Once in Sri Lanka, everyone managed to catch an old run-down train to the first detour — all except Rebecca and Adam, who used the downtime to argue and consider dropping out of the race for good. I really feel for Rebecca. You know sister sledge was sitting there on that dingy train, regretting the day at Gold’s Gym in West Hollywood when she walked up to Adam during spin class and said, ”Babe? Whaddya say you forgo that pride parade next month and we try out for The Amazing Race instead?” Rebecca’s a bigger stud than most of the guys left in this race, but Freddy’s right about Adam — he’s a damn nancy boy who’s become a huge pain in Rebecca’s buns of steel. If this team manages to win, Rebecca should get $999,995 of the prize money.
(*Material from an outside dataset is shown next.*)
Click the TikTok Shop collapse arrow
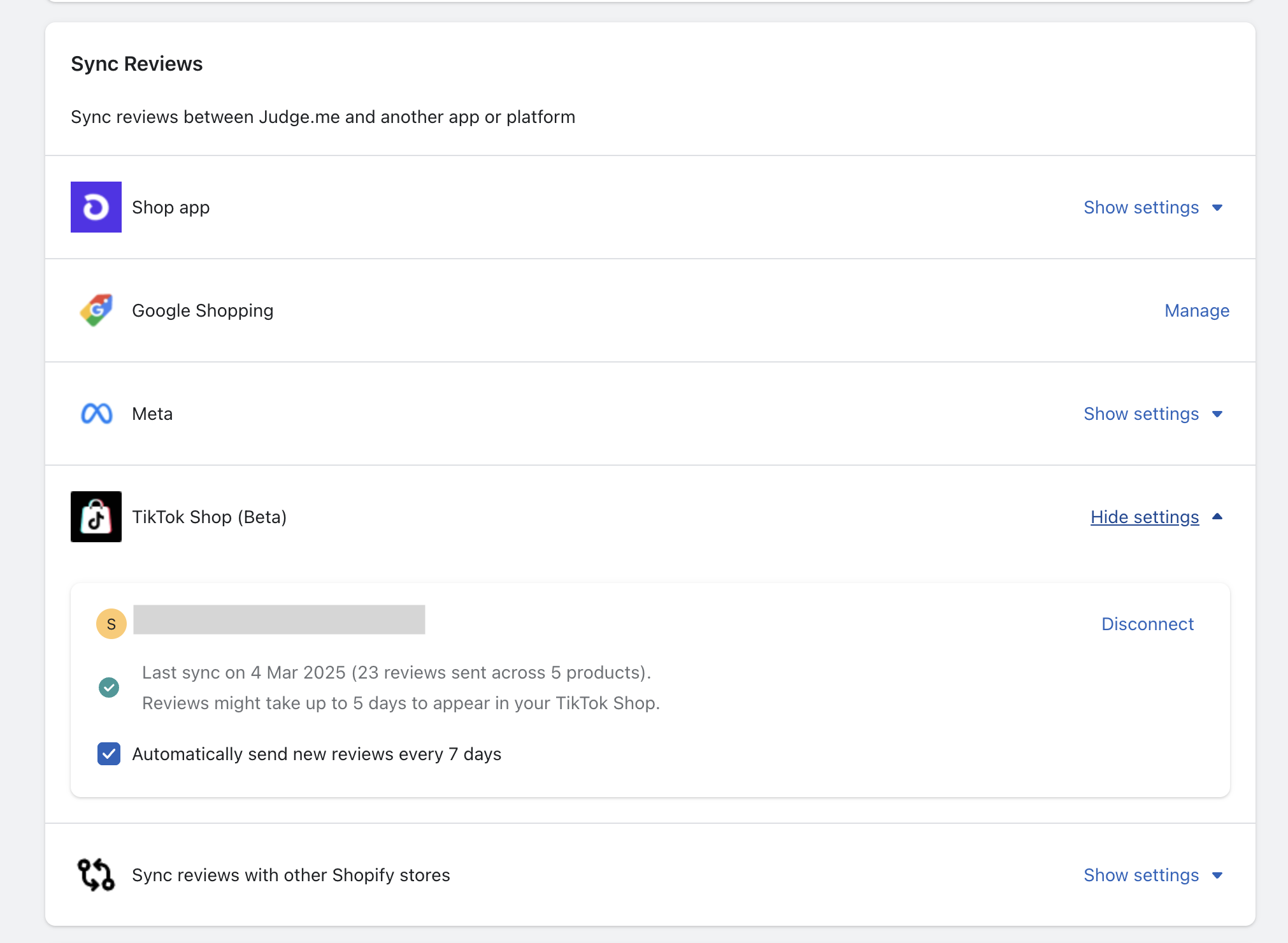The width and height of the screenshot is (1288, 943). pyautogui.click(x=1217, y=517)
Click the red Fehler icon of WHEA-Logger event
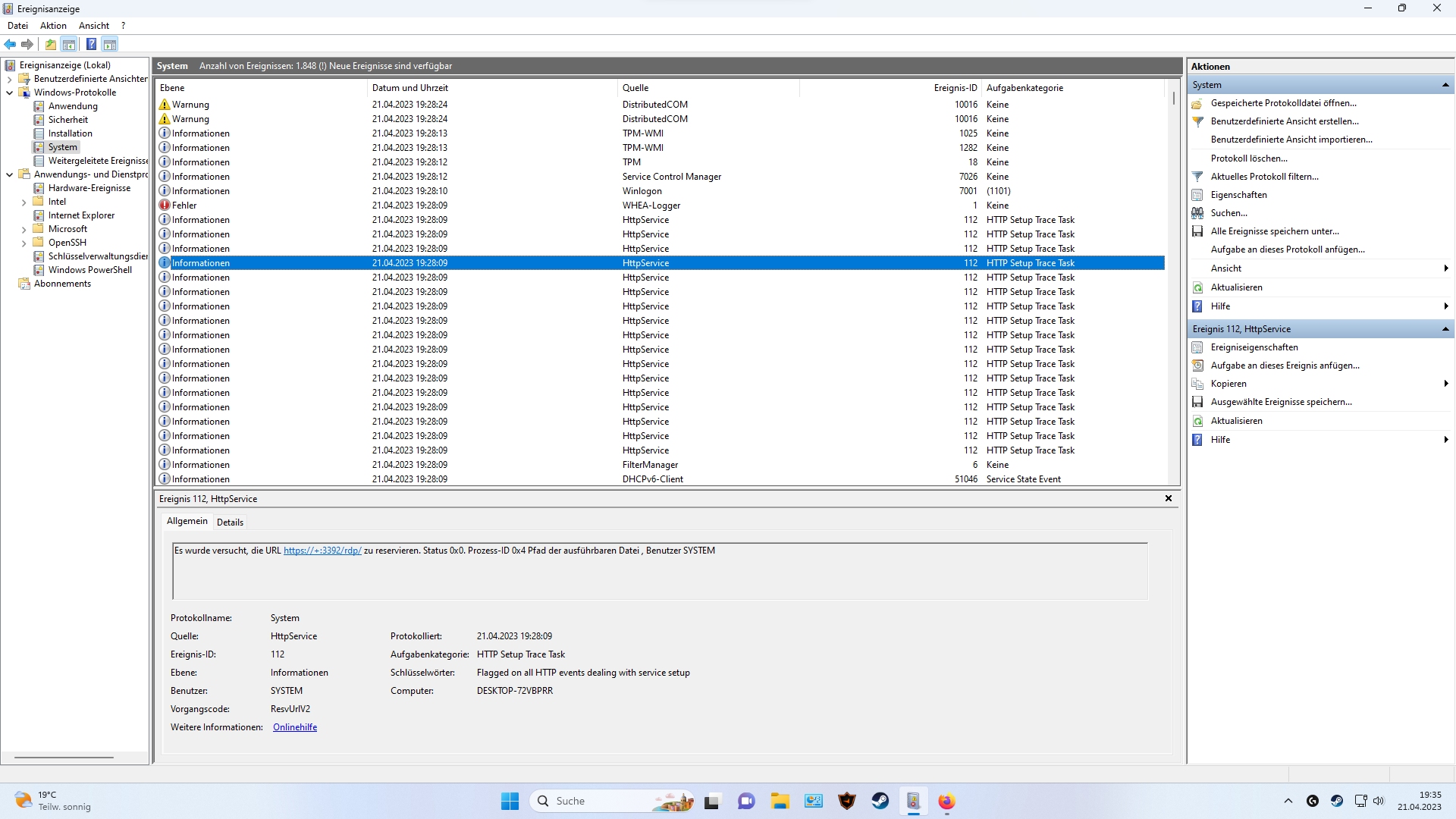Viewport: 1456px width, 819px height. (x=165, y=206)
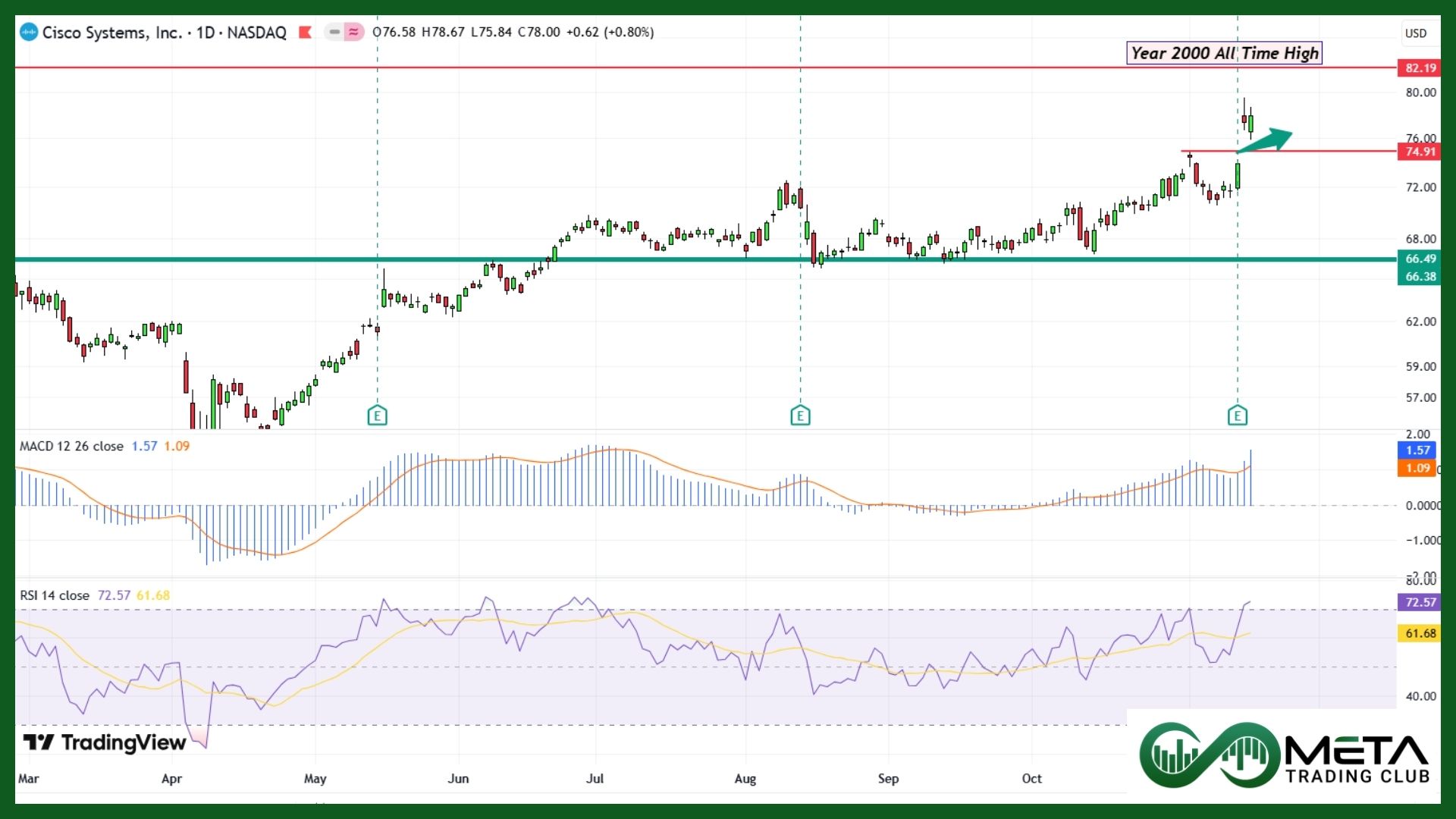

Fortunately, the slight delay did nothing to hurt their standing in the next detour, which required teams to either climb a coconut tree and retrieve some milky substance or play a game of polo while riding an elephant. Other than Freddy and Kendra, everyone choose the climbing task, which had an acrophobic Hayden yelling ”Aaron! Aaron!” every two seconds while she traversed some high-flying ropes. What exactly did she think he could do from the ground, anyway? Meanwhile, Freddy was on the polo course cheering his baby while yelling, ”You’re the master of the pachyderms!” — which immediately had me thinking that was the first time he had ever said pachyderms.
The leg’s road block was an awesome place called Lion Rock, where one team member had to climb 1,000 steps to the top and use a pair of binoculars to locate the final pit stop. Both Lori and Freddy misread their directions, and both had to run back to retrieve their admission tickets. Lori was much farther up the steps than Freddy, which is probably why she came oh-so-close to shouting the f-word when she returned to the bottom (after a quick hesitation, she shouted ”friggin’ ” instead). Her tirade was enough to garner sympathy from Kris, who patted Bolo on the shoulders and told him it was gonna be okay.
Yes, I know. She’s a nice girl. So is her nice boyfriend, Jon. Both of them, so . . . nice. I just wish we knew more about them. Like, are they really human? Or do they just seem that way, like something out of Spielberg’s A.I.?
Anyway, the wrestlers’ mistake proved fatal, because they were the last to arrive at the poolside pit stop. Yup, this was an elimination leg. Phil succeeded in baiting a visibly angry Lori, who immediately went off on Bolo for not reading the directions right at the detour and not telling her she needed the admission ticket. (A brief rewind of my TiVo was inconclusive; it’s hard to say how much or how little Bolo told Lori.) But even after his woman ripped him a new butthole, Bolo told Phil how she’s ”one of the strongest women I ever met.” Ah, the big lug. Stone cold, you’re not!
So now we’re down to the models, Kris and Jon, and, well, Rebecca. It’s time to ask ourselves: Are Kris and Jon unbeatable? Will Hayden stop the bitching and kick some ass with Aaron? Have we heard the last ”good job, baby?” And is that a damn poncho around Freddy’s shoulders? Jeez, talk about a nancy boy.